Work request: Everything in the data below is to be reproduced without any deviation.

Extracted material:

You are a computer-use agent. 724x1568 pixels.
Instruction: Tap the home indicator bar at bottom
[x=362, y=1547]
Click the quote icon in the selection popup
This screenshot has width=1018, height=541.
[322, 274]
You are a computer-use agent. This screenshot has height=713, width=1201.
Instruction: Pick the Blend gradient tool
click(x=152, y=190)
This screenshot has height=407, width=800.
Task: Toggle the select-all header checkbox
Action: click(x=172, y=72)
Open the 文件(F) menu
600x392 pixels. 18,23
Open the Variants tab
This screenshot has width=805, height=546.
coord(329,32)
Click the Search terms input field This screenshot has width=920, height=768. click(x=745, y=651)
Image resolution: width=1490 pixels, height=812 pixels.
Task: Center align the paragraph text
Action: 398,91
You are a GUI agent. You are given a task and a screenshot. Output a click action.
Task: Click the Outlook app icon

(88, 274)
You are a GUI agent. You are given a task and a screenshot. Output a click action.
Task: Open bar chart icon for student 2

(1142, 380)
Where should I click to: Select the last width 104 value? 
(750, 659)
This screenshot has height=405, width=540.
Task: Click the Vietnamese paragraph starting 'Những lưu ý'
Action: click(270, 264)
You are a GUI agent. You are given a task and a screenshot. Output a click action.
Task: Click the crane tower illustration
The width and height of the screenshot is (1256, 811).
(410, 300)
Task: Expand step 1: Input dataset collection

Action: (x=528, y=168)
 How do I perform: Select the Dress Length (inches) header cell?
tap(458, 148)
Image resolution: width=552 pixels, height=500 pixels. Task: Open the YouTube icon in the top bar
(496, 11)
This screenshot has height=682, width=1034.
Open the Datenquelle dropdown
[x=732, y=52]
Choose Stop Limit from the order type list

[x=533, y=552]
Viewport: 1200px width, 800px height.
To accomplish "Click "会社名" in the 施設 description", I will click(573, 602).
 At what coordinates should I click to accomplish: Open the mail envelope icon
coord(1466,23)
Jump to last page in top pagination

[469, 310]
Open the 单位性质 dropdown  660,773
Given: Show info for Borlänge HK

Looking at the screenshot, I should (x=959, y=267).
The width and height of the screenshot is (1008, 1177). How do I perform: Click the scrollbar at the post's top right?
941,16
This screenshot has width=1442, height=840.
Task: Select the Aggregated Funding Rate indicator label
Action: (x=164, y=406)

Answer space:
You are a computer-use agent. 724x1568 pixels.
Instruction: Tap the home indicator bar at bottom
[x=362, y=1547]
Click the quote icon in the selection popup
This screenshot has width=1018, height=541.
[322, 274]
You are a computer-use agent. This screenshot has height=713, width=1201.
Instruction: Pick the Blend gradient tool
click(x=152, y=190)
This screenshot has height=407, width=800.
Task: Toggle the select-all header checkbox
Action: click(x=172, y=72)
Open the 文件(F) menu
600x392 pixels. 18,23
Open the Variants tab
This screenshot has width=805, height=546.
coord(329,32)
Click the Search terms input field This screenshot has width=920, height=768. click(x=745, y=651)
Image resolution: width=1490 pixels, height=812 pixels.
Task: Center align the paragraph text
Action: 398,91
You are a GUI agent. You are given a task and a screenshot. Output a click action.
Task: Click the Outlook app icon

(88, 274)
You are a GUI agent. You are given a task and a screenshot. Output a click action.
Task: Open bar chart icon for student 2

(1142, 380)
Where should I click to: Select the last width 104 value? 
(750, 659)
This screenshot has height=405, width=540.
Task: Click the Vietnamese paragraph starting 'Những lưu ý'
Action: click(270, 264)
You are a GUI agent. You are given a task and a screenshot. Output a click action.
Task: Click the crane tower illustration
The width and height of the screenshot is (1256, 811).
(410, 300)
Task: Expand step 1: Input dataset collection

Action: (x=528, y=168)
 How do I perform: Select the Dress Length (inches) header cell?
tap(458, 148)
Image resolution: width=552 pixels, height=500 pixels. Task: Open the YouTube icon in the top bar
(496, 11)
This screenshot has height=682, width=1034.
Open the Datenquelle dropdown
[x=732, y=52]
Choose Stop Limit from the order type list

[x=533, y=552]
Viewport: 1200px width, 800px height.
To accomplish "Click "会社名" in the 施設 description", I will click(573, 602).
 At what coordinates should I click to accomplish: Open the mail envelope icon
coord(1466,23)
Jump to last page in top pagination

[469, 310]
Open the 单位性质 dropdown  660,773
Given: Show info for Borlänge HK

Looking at the screenshot, I should (x=959, y=267).
The width and height of the screenshot is (1008, 1177). How do I perform: Click the scrollbar at the post's top right?
941,16
This screenshot has width=1442, height=840.
Task: Select the Aggregated Funding Rate indicator label
Action: (x=164, y=406)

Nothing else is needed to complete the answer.